Entries:
────────────────────

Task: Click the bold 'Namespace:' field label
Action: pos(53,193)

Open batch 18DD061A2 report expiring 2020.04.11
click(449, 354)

────────────────────

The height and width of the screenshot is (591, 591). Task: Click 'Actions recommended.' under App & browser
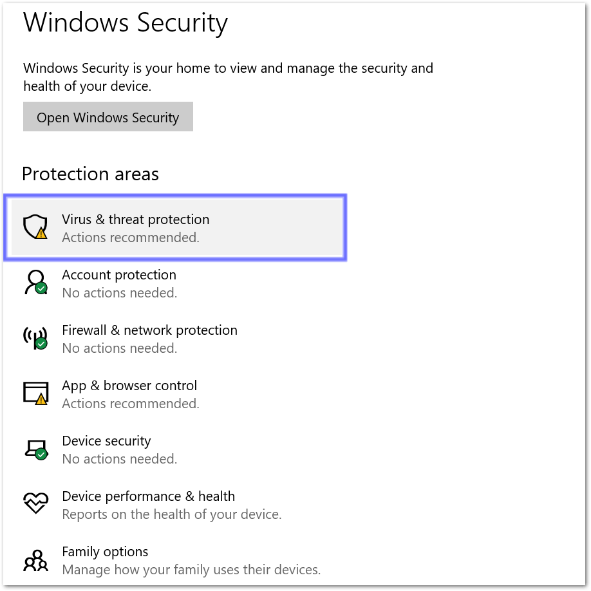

────────────────────

Short task:
Render the items from the line containing "Open batch 18DD061A2" through the line containing "click(449, 354)" as a two-column CSV with the header instruction,action. Give one row per item, put each value in a quoted field, and replace any line breaks with spaces.

Worked solution:
instruction,action
"Open batch 18DD061A2 report expiring 2020.04.11","click(449, 354)"